二人がもつれるように階段を落ちそうになった所を叶が咄嗟に身を呈して二人を止めに入る。
だが華奢な叶が落ちる二人を止める事など出来る筈もなく、巻き込まれるようにして階段を落ちて行く。
途中、華月は自力で運良く止まる事が出来たが、叶と奏音は階段途中の踊り場まで転がり落ちてしまった。
「大丈夫か!?」
義人達も慌てて駆け寄ると、叶はすぐに体を起こした。
「痛たた、あちこち痛いですけど多分大丈夫です。奏音さんは?」
傍らで横たわる奏音を心配そうに叶が覗き込むと、奏音も顔をしかめながらも体を起こした。
「貴女が止めようとして間に入ってくれたからなんとか大丈夫かな?ごめんね、貴女は大丈夫なの?」
気にかける奏音に対して叶は頷きながら柔和な笑みを見せる。
「ええ、なんとか。なんか腕とか痛いのは痛いですけど、大怪我してる訳ではなさそうです。たまたま奏音さんの方を振り返ったタイミングだったからよかったです。華月さんは大丈夫ですか?」
相変わらず後ろで申し訳なさそうに見つめる華月に叶が問い掛けると、華月は何度も頷く。
「はい、大丈夫です。あの……すいませんでした」
弱々しく消え入りそうな声でそう言って頭を下げる華月を見て、「大丈夫だからこれからは気を付けて下さい」と叶が声を掛けるが、後ろから朱里が顔を出してしゃしゃり出る。

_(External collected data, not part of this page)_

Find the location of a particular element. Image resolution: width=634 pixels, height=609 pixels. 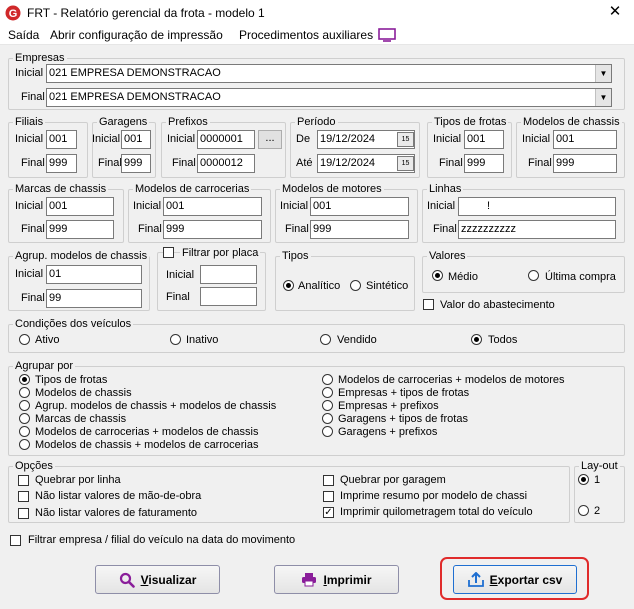

opcoes-legend: Opções is located at coordinates (34, 466).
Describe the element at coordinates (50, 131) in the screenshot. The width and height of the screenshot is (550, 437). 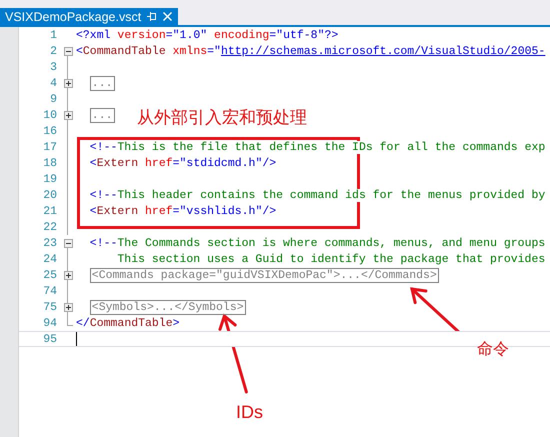
I see `line-number: 16` at that location.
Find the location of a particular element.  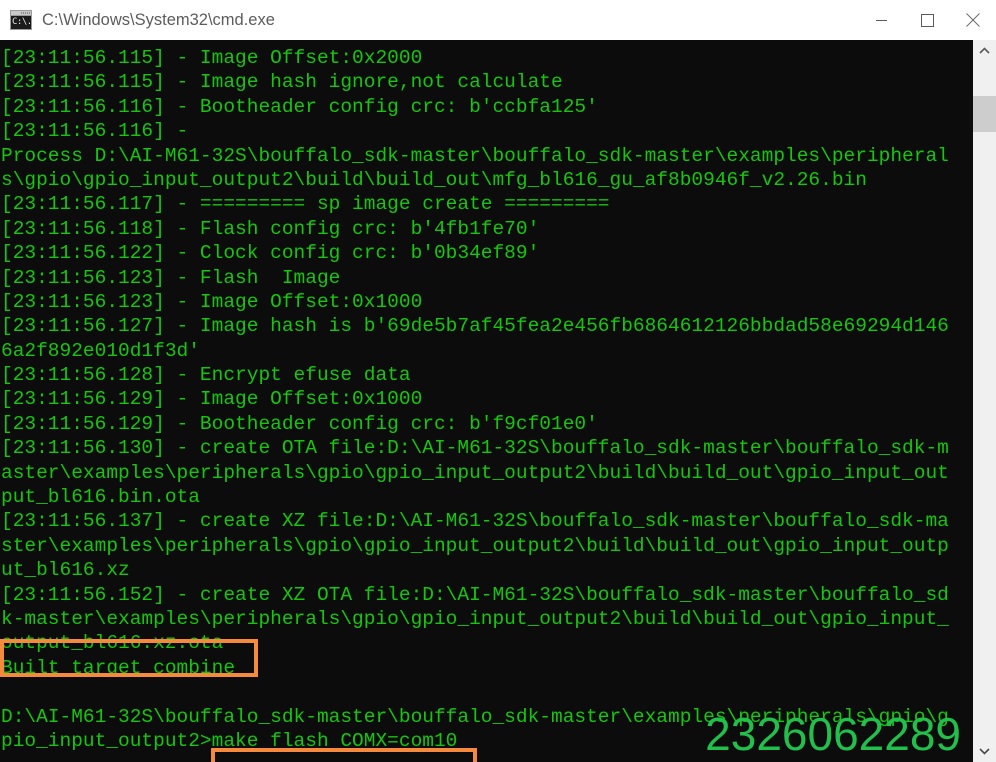

cmd-icon-prompt-glyph: C:\. is located at coordinates (21, 22).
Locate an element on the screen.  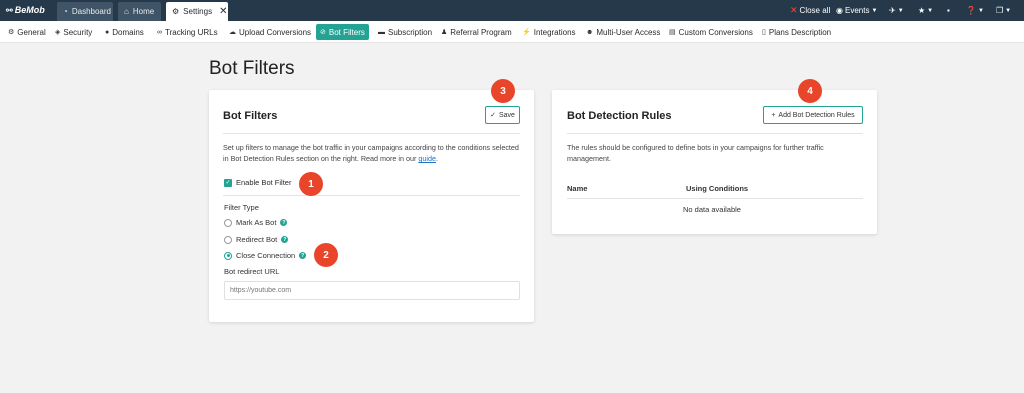
tab-home: ⌂ Home is located at coordinates (140, 12).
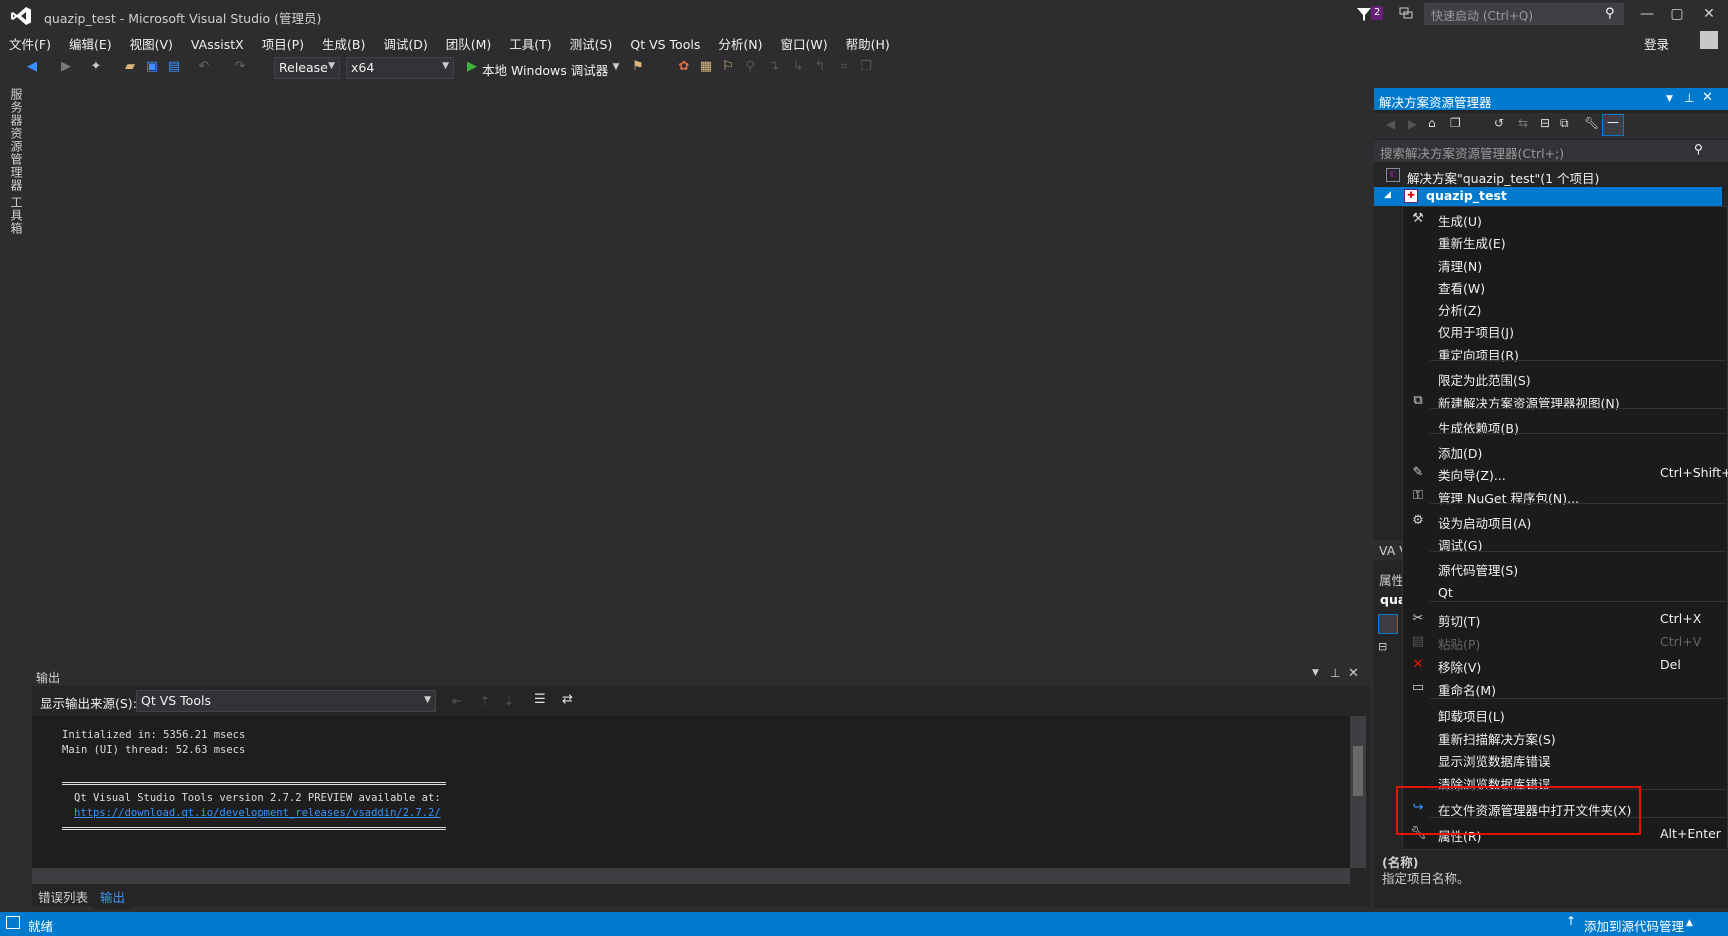 The height and width of the screenshot is (936, 1728). I want to click on configuration-select: Release ▼, so click(307, 68).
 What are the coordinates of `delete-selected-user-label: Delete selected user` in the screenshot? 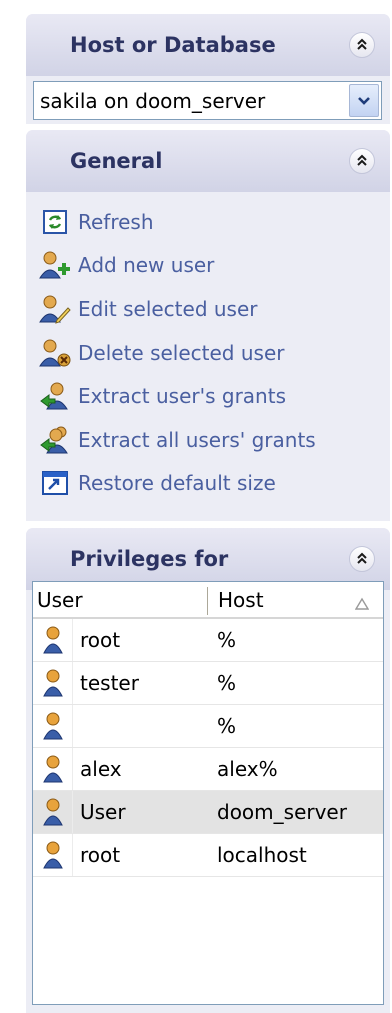 It's located at (182, 352).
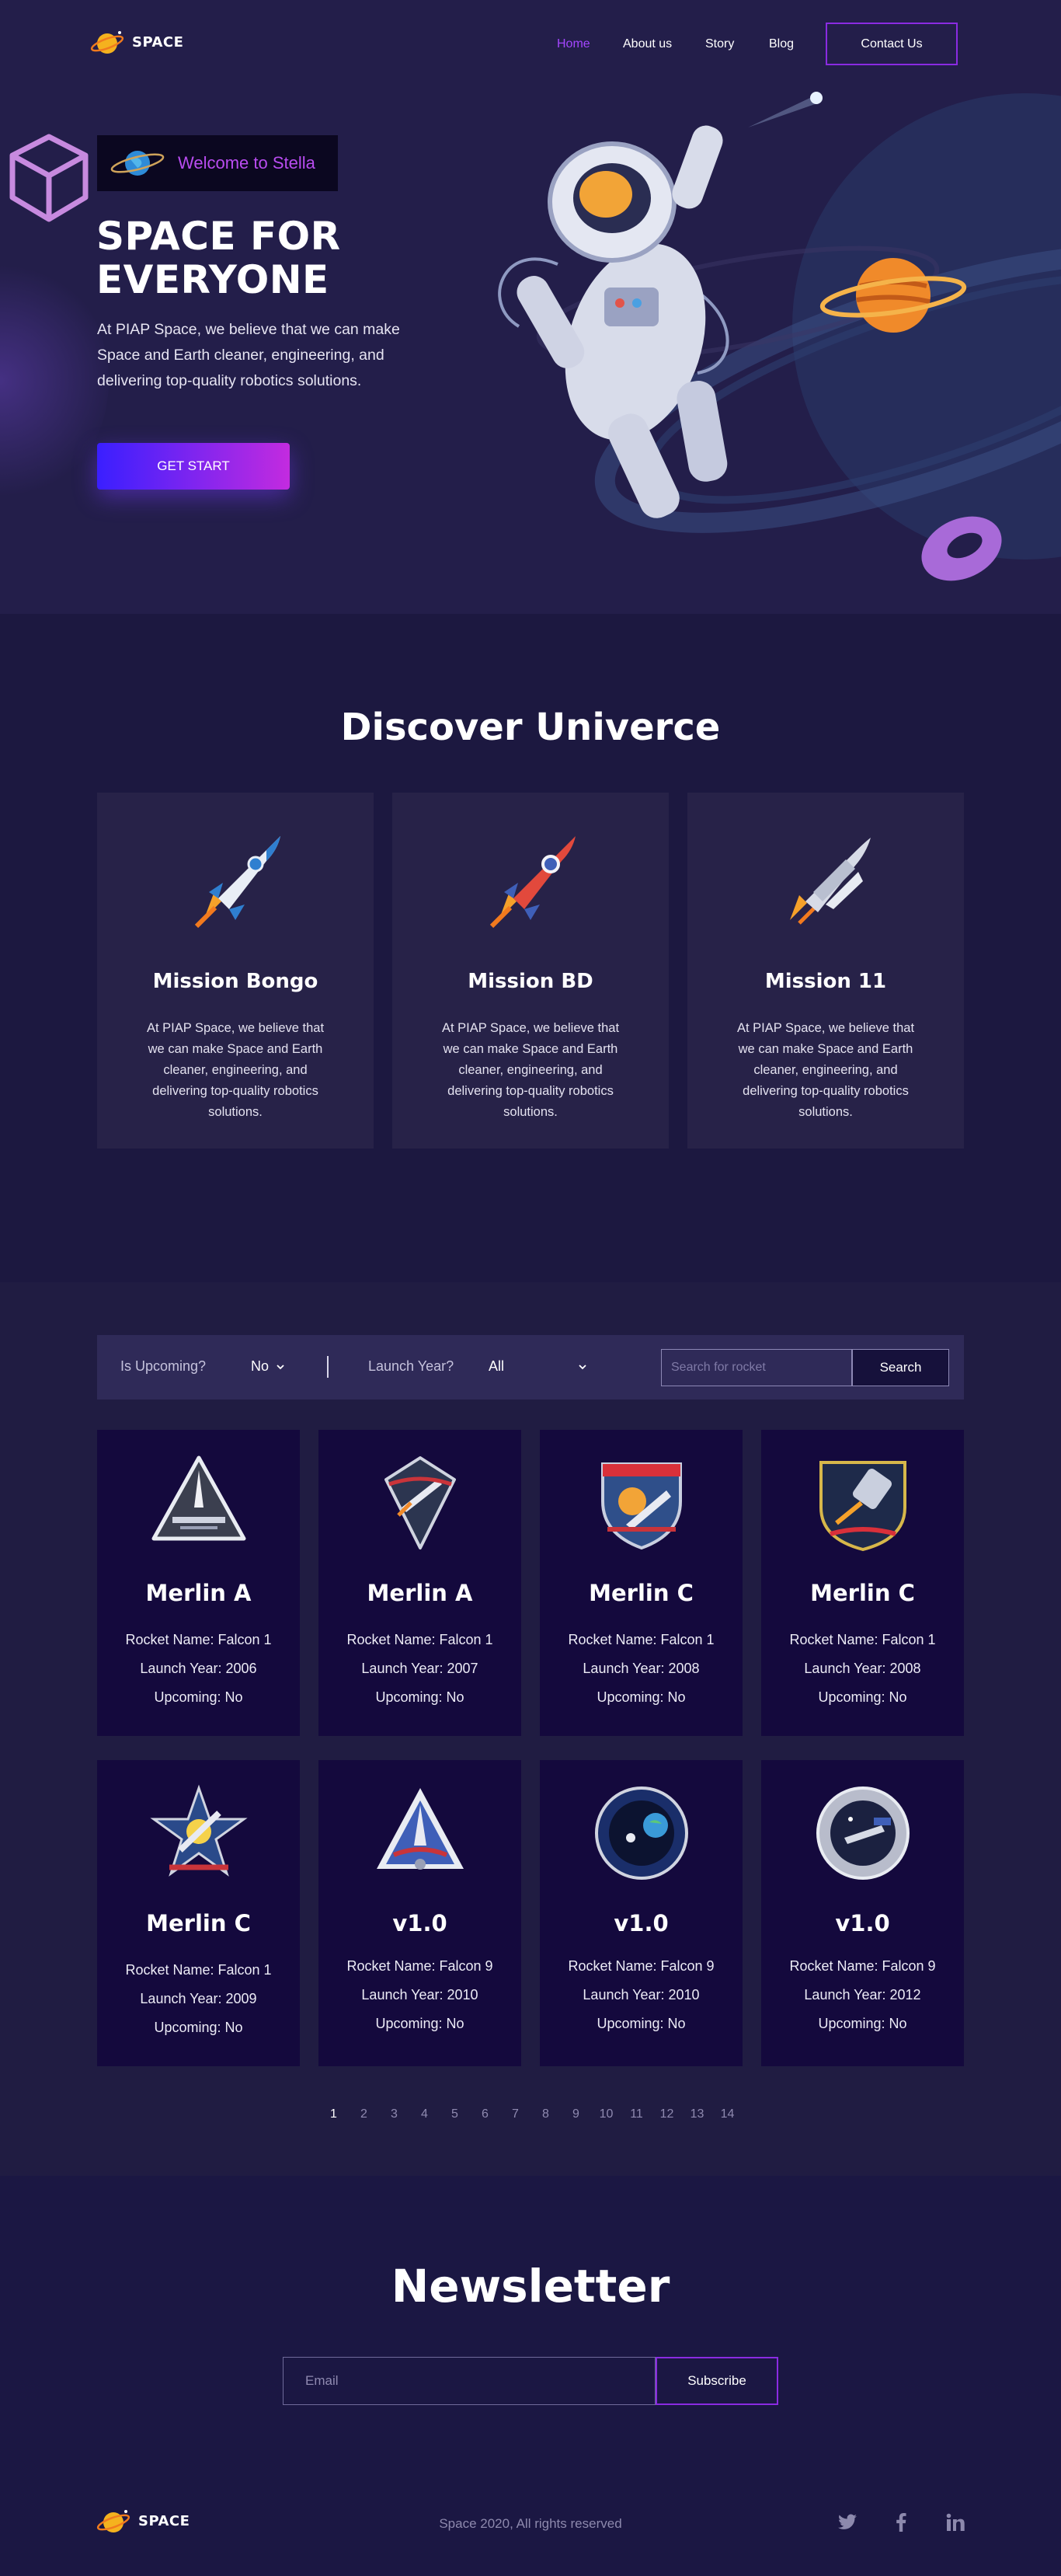  I want to click on cube-icon, so click(49, 178).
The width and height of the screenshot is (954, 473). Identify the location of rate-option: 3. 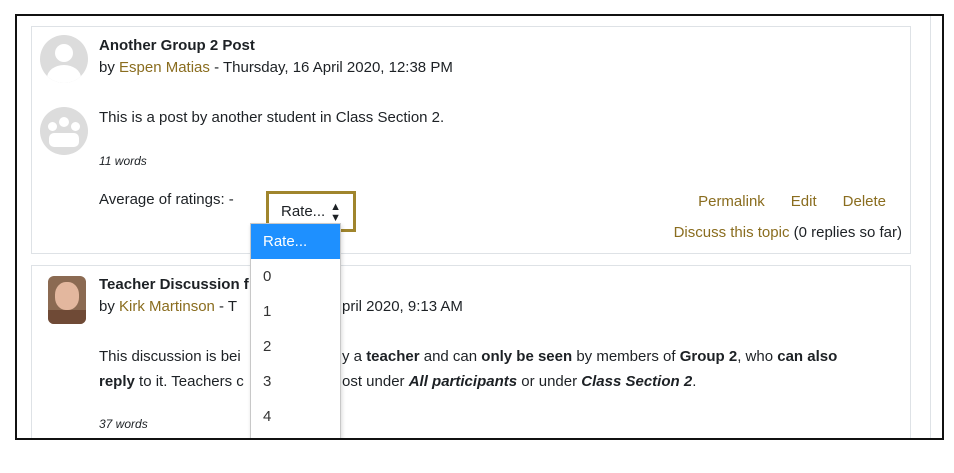
(296, 382).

「あんた本当に鈍臭いわね。あんたのせいで奏音さんや鬼龍さんにも迷惑かけてさぁ、軽い怪我で済んだみたいだけど大怪我してたらあんたどうする訳?」
高圧的な態度で華月に詰め寄ると、華月は「ごめんなさい」と言いながら萎縮するように俯いてしまう。
朱里はそんな華月を横目で見下すようにして出てくると、叶達の横に付き眉尻を下げて取って付けたような笑みを浮かべた。
「本当にごめんなさいね。あの子昔から鈍臭くて、本当に大丈夫でした?」
「ええ私は大丈夫ですよ」
「ええ私も。華月ちゃんもわざとじゃないんだからあんまり責めないであげて」
叶と奏音がそう言って立ち上がると、朱里は満足気な笑みを浮かべて元いた後方へと戻って行く。
「お騒がせしましたね。では行きましょうか」
叶が気を取り直し再び階段を降り始めると、背後にいた奏音がそっと囁く。
「私、あの子のああいうわざとらしい所苦手なのよ」
そう言って顔をしかめて僅かに口角を上げる奏音を見て、叶も同じように口角を上げて小声で呟く。
「私は立場上何も言いませんが、その気持ちは痛いほど伝わりますね」
少しだけ打ち解けた叶と奏音は、揃って笑みを浮かべていた。